### Task to complete
Your reply should set down word for word each line below from the one with "917x1200 pixels." through the final line, both included, but none of the pictures.

*** Opening Input records ***

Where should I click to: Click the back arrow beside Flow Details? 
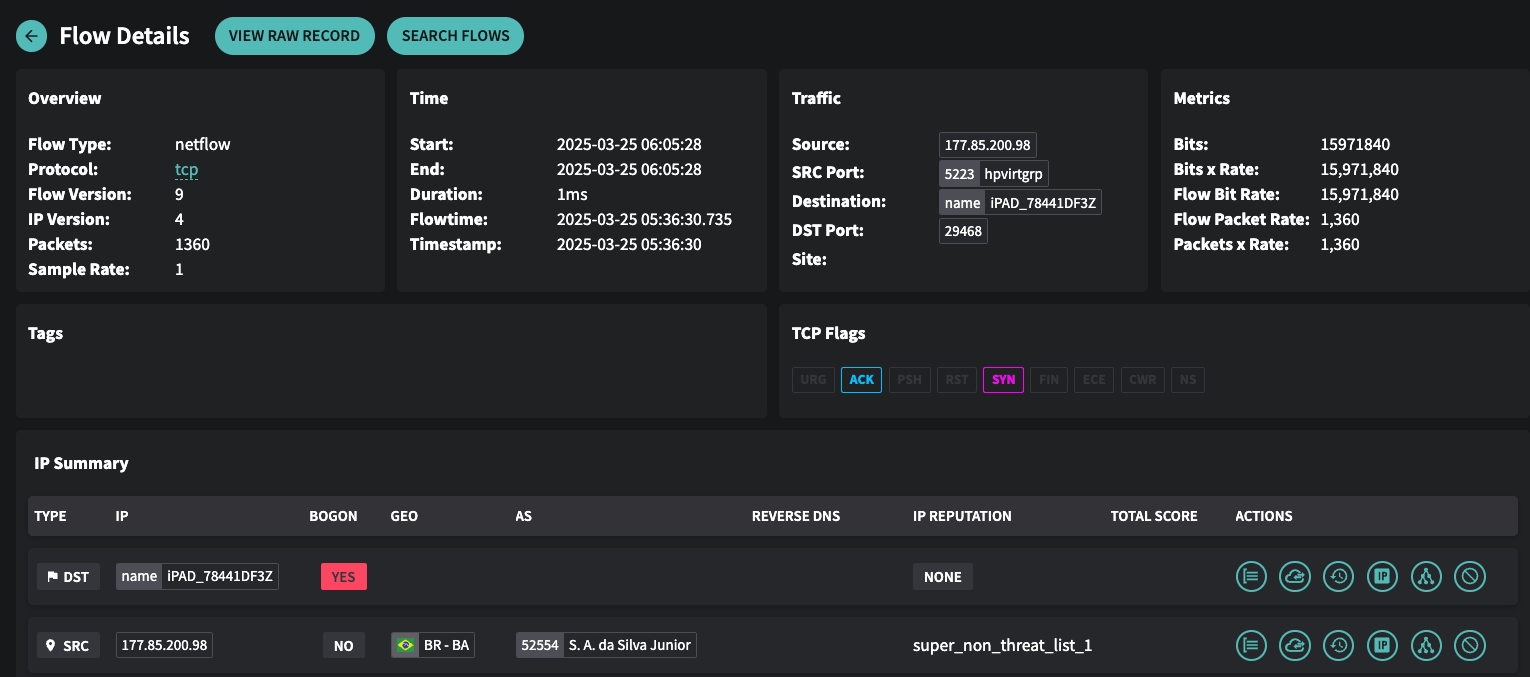32,36
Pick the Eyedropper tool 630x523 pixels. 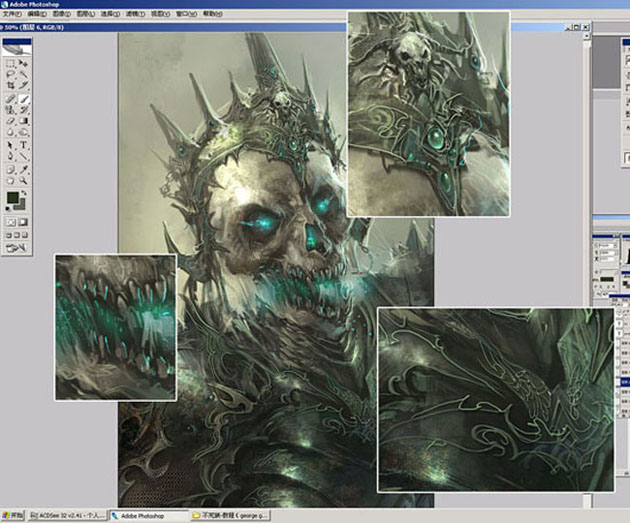(23, 169)
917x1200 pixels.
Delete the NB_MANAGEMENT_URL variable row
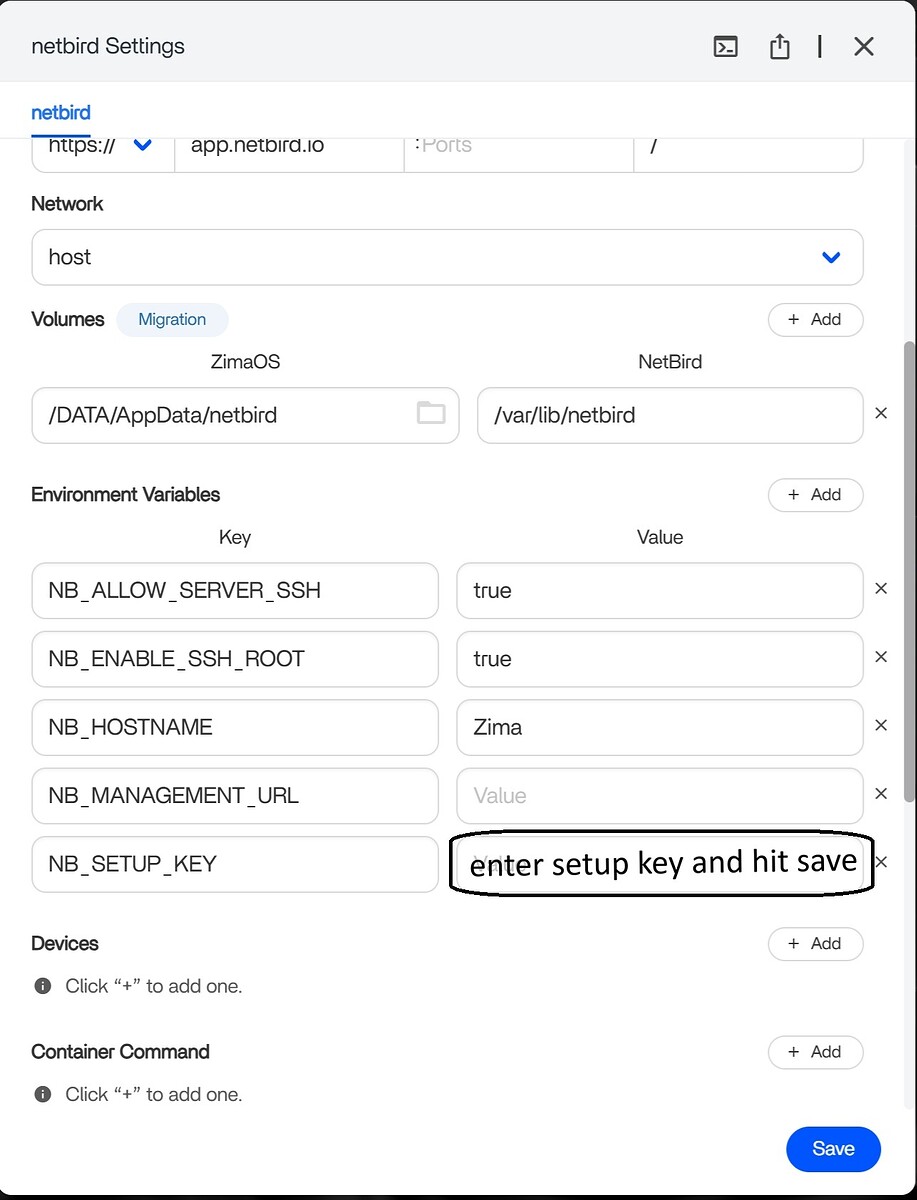coord(881,793)
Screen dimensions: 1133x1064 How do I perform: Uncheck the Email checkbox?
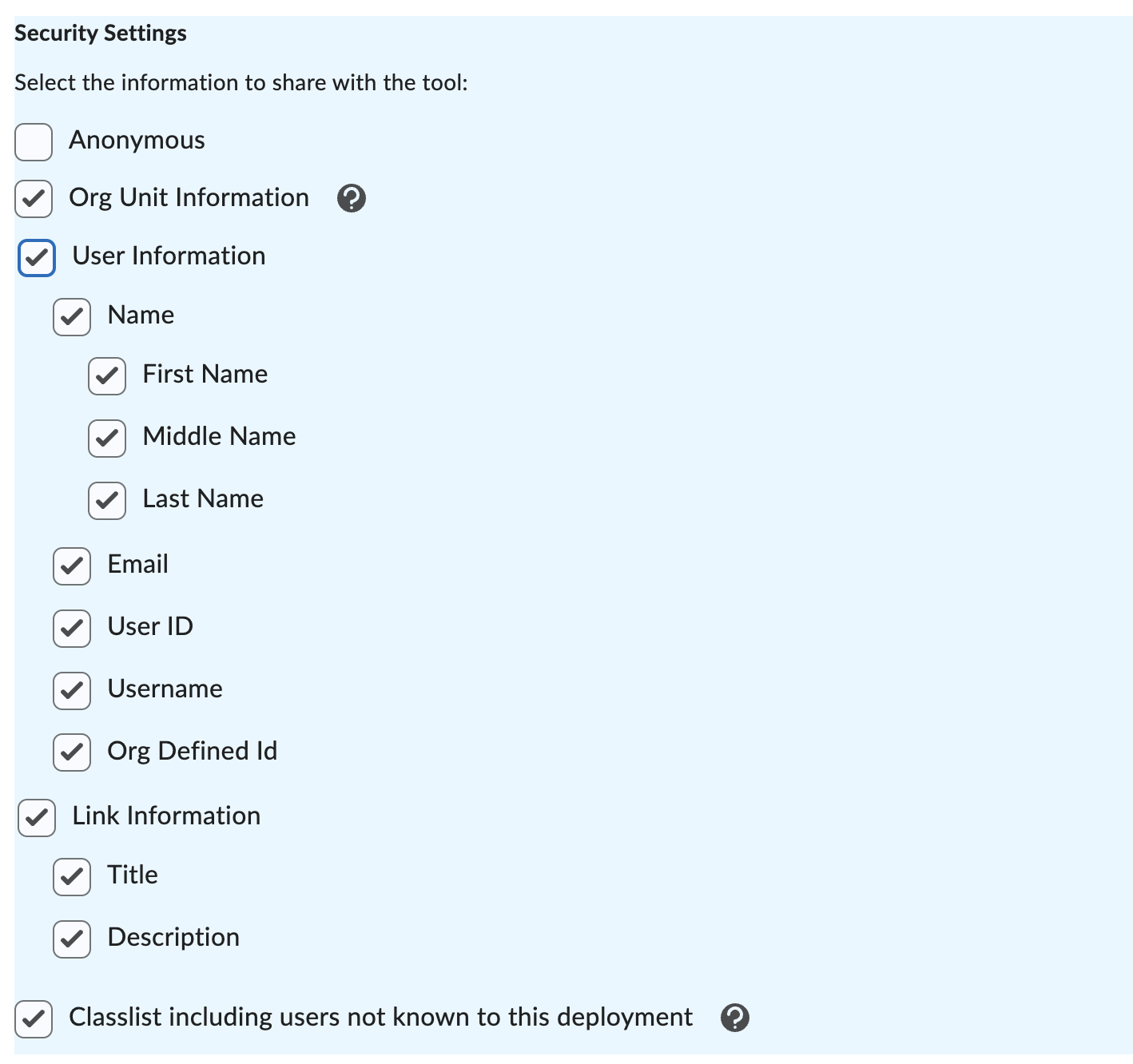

*** Closing Input records ***

### Response area
917x1200 pixels.
Delete the NB_MANAGEMENT_URL variable row
coord(881,793)
Screen dimensions: 1133x1064 How do I perform: Uncheck the Email checkbox?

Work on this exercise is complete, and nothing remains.